Certains monuments funéraires romains renfermaient une chambre sépulcrale destinée à accueillir les libations en l'honneur du défunt, le corps ou les cendres de celui-ci reposant au niveau supérieur ou inférieur de l'édifice. En l'absence de chambre prévue à cet effet, les libations avaient lieu sur un autel placé à l'extérieur de la sépulture. Le cippe, simple colonne basse, était alors muni d'un creux et d'un orifice dans lequel étaient versées les libations ou déposées les offrandes.
Le tombeau peut prendre l'aspect extérieur d'un temple. Certains étaient décorés de bas-reliefs. Ceux-ci pouvaient représenter des scènes symbolisant l'amour pour la personne disparue et la détresse que laisse son absence. D'autres racontent la vie du défunt et notamment son activité professionnelle ou à tout le moins ses magistratures publiques. De ce type est le tombeau de Marcus Vergilius Eurysacès, un très riche boulanger qui a fait bâtir son tombeau près de la porta Maggiore à Rome.
Parfois, de simples pierres tombales ou cippes marquaient le lieu de sépulture.

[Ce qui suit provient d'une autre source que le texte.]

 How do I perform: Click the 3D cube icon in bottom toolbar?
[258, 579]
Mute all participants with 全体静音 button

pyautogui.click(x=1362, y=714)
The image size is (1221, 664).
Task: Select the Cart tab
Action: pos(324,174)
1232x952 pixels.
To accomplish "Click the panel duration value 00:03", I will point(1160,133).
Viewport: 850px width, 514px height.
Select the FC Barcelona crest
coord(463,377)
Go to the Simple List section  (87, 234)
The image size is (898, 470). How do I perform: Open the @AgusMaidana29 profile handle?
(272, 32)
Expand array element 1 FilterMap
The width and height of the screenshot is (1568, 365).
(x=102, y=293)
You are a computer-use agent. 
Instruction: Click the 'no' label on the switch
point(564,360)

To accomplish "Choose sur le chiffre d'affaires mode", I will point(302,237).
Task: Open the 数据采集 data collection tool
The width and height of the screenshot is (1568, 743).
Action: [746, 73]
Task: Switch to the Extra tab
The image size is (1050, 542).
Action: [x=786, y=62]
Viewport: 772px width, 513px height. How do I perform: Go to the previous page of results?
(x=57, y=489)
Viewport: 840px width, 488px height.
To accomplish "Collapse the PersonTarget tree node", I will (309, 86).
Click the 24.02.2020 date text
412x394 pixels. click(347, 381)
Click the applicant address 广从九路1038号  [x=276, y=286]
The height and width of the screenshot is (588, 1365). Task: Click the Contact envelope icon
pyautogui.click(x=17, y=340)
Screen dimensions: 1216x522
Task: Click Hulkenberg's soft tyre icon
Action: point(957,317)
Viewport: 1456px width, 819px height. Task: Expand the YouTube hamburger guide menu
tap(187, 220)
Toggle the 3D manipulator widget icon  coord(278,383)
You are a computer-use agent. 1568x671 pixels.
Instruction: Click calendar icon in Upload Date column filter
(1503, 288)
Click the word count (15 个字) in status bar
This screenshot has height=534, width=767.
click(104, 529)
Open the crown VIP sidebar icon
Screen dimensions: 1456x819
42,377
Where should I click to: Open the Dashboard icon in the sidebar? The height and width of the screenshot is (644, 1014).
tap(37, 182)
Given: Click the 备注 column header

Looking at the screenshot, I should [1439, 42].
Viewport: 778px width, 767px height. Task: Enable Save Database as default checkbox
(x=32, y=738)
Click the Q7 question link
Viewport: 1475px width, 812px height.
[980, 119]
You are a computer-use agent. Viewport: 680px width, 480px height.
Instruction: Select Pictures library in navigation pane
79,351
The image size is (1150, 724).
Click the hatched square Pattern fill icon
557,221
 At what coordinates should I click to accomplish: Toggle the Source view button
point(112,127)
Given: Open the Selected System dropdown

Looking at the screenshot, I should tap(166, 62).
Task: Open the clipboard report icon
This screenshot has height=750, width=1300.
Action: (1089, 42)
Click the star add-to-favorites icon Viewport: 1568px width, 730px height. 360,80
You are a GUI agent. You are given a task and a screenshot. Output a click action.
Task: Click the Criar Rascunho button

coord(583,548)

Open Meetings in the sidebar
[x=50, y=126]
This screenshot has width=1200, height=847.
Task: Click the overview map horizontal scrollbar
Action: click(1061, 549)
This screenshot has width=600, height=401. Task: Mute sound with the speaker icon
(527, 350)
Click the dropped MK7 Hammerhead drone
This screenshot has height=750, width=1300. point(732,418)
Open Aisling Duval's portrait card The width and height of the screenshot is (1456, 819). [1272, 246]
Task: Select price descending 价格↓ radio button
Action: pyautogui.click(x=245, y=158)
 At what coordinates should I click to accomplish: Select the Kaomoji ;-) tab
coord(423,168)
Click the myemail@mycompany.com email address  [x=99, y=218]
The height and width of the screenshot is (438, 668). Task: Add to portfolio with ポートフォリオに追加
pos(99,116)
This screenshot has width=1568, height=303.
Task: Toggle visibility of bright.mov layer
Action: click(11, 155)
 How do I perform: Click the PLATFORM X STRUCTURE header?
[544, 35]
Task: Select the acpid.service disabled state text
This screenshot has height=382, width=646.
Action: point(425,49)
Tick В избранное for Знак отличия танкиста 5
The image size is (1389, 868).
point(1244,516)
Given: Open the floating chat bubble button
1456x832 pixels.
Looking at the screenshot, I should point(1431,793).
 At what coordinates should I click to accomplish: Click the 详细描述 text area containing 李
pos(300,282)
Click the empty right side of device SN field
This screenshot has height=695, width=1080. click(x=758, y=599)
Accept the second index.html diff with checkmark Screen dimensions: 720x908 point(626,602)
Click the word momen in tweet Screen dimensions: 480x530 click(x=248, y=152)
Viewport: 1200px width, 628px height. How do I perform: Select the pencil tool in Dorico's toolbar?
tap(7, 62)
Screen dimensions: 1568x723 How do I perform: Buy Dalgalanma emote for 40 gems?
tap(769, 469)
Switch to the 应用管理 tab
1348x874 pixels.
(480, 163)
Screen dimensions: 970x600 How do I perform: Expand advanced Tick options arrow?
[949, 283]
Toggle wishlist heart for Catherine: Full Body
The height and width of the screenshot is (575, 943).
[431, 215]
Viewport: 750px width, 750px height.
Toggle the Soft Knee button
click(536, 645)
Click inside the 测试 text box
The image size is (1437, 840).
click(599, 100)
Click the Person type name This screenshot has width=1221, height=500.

Les urnes cinéraires étaient entreposées dans des columbaria, espace réunissant des niches identiques mais parfois décorées du portrait du défunt. Le columbarium, parfois appelé pigeonnier en raison de la similitude des emplacements pour les urnes avec les boulins, regroupaient la famille au sens large du terme, y compris les esclaves. Certains columbaria étaient gérés par des collegia, associations de bienfaisance ou professionnelles, ce qui permettait à des romains peu fortunés ou à des esclaves de bénéficier d'une sépulture.
Les urnes pouvaient prendre toutes sortes de formes et notamment celles d'une maison, indiquant que c'est désormais là le lieu de vie du corps du défunt ou de ses cendres.